Saturday, May 28, 2011

An attempt to spread democracy to that unlikeliest of places : the United Kingdom

Thought I'd give a quick plug to an Unlock Democracy petition I've just signed calling on the coalition government to deliver an elected second chamber within the lifetime of this parliament. Although Nick Clegg recently unveiled plans to do just that, there have been a lot of mutterings from the usual suspects suggesting that there isn't a cat in hell's chance of it actually happening, because nobody cares about the subject and it's all far too difficult anyway. There have also been siren voices telling the Lib Dems that they can't afford to preoccupy themselves with 'process' anymore, and need to focus on (if you'll forgive the phrase) the things that really matter. So any small steps that we can take to stiffen their resolve can't do any harm - after all, try telling gay men that 'process' doesn't matter when it was the Lords who blocked equality before the law in the 1990s, on the basis of no popular mandate whatsoever. It's high time the UK was dragged kicking and screaming into joining the rest of Western Europe in the democratic age.

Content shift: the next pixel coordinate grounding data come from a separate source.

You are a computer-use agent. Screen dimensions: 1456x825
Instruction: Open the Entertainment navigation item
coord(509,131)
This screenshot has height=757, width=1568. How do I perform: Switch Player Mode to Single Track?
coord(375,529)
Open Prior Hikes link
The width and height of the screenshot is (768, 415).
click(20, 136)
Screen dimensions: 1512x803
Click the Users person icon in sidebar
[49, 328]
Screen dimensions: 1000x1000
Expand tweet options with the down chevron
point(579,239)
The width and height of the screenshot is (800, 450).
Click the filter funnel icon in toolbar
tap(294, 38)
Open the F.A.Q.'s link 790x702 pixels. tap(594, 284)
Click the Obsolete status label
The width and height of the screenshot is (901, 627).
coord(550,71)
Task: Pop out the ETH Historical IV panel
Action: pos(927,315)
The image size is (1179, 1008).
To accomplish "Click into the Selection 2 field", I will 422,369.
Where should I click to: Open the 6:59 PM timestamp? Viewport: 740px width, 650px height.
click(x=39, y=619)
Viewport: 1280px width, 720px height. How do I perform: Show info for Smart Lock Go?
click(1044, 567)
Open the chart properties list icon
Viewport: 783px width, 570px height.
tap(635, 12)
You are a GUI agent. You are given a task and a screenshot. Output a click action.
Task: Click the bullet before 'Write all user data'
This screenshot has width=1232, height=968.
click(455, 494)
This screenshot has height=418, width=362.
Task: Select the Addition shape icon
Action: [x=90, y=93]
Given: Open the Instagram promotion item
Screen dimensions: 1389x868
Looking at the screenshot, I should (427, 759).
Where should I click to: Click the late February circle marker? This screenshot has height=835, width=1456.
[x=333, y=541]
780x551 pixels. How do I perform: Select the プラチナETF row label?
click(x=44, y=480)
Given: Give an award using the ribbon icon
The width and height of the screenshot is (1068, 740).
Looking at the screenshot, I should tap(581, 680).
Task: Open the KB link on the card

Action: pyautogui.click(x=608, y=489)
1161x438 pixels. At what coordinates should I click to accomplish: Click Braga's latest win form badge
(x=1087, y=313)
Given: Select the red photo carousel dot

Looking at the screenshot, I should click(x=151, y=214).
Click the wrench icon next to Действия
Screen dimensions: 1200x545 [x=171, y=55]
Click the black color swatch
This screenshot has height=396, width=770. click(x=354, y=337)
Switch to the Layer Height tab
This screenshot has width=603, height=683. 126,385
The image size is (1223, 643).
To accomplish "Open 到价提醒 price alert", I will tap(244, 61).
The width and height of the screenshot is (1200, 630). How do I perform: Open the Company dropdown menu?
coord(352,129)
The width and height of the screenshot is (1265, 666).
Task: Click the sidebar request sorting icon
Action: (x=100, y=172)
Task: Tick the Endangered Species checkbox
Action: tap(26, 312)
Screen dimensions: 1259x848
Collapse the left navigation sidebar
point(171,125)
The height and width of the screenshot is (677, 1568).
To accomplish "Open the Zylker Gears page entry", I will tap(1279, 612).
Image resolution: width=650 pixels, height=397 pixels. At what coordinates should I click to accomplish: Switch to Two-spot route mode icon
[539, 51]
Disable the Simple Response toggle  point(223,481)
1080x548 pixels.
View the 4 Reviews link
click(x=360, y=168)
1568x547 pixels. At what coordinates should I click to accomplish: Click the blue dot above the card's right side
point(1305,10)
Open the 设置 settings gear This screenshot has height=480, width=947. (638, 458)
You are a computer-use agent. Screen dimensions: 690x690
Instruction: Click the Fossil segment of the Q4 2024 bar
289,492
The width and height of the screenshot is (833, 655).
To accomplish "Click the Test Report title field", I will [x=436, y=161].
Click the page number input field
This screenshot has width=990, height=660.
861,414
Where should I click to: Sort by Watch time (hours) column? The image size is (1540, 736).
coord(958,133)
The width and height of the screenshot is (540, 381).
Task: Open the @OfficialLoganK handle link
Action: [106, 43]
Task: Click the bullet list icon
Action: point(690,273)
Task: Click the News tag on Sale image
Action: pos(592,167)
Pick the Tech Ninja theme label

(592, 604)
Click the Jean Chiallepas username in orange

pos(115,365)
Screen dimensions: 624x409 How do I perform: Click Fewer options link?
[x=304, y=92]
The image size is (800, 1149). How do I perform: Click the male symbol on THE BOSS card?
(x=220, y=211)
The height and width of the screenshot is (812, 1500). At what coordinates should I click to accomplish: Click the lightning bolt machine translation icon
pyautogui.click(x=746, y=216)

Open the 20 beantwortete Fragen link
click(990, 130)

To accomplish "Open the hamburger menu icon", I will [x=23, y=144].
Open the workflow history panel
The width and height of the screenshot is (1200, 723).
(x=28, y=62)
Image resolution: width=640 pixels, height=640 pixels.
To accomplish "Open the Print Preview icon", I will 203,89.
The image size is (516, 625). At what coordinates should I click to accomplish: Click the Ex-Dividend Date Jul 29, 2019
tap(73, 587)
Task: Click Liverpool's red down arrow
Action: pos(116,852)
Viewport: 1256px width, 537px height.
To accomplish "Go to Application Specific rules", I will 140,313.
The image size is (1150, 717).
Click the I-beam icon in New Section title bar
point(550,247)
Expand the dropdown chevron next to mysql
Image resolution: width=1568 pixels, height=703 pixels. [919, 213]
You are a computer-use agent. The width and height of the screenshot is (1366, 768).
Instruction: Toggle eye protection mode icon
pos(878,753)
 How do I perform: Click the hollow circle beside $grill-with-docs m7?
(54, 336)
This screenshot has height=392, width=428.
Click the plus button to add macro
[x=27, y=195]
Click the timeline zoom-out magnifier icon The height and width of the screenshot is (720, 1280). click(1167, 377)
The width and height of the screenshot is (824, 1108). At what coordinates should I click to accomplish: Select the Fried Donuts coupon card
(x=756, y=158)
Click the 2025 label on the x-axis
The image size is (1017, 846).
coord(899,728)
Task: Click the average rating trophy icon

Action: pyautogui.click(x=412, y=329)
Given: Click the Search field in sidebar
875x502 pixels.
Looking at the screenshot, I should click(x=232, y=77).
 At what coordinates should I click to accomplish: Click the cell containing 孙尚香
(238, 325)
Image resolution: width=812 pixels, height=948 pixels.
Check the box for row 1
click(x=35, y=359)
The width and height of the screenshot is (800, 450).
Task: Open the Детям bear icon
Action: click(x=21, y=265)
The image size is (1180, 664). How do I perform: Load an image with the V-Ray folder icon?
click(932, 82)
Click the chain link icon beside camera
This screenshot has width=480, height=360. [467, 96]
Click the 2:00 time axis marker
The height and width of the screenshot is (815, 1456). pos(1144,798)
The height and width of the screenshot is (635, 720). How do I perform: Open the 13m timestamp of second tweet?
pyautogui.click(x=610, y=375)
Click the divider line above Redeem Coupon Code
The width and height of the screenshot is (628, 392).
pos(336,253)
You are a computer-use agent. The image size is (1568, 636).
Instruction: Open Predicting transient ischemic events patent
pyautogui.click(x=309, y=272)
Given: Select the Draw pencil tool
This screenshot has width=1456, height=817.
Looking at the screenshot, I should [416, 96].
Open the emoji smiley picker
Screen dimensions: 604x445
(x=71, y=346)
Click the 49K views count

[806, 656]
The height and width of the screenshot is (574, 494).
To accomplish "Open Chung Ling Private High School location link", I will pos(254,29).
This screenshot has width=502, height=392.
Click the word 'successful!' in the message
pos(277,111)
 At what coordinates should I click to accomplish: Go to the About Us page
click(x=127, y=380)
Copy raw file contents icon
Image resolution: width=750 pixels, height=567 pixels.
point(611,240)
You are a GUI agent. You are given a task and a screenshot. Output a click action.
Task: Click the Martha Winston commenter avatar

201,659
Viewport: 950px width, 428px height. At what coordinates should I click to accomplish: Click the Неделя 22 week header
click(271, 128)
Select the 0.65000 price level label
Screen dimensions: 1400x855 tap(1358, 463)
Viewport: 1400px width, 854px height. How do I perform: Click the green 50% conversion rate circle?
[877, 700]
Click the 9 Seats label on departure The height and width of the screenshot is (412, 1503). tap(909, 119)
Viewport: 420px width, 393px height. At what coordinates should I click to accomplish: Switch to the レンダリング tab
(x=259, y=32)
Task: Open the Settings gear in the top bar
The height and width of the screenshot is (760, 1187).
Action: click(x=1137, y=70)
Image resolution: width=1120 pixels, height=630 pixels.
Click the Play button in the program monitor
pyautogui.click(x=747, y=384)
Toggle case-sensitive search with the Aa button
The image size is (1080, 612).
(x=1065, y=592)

If you'd like to sign the petition, it can be found here.

Thursday, May 26, 2011

Try telling the Nordic countries you need to have a single state to retain a multi-national identity

You may recall our old friend Chekov, the self-styled Northern Ireland 'liberal unionist' blogger who curiously chooses to channel his liberalism by being an enthusiastic cheerleader for the Conservative party. Anyway, it suddenly occurred to me that on past form he probably would have had some stern words to say about recent developments on this side of the North Channel, and after a quick search it turned out that I was at least half-right. Referring to David Mitchell's Observer article on a perceived threat to British identity following the SNP's win, he writes -

"It's not an unprecedented state of mind to which Mitchell refers. Many citizens of the former Yugoslavia, for instance, mourn their multi-national state and their multinational identity. Let's hope that there is no opportunity for a similar sense of loss in the United Kingdom. The Scots, Welsh, English and Irish nations can be accommodated within the UK in a way that is simply not possible the other way about."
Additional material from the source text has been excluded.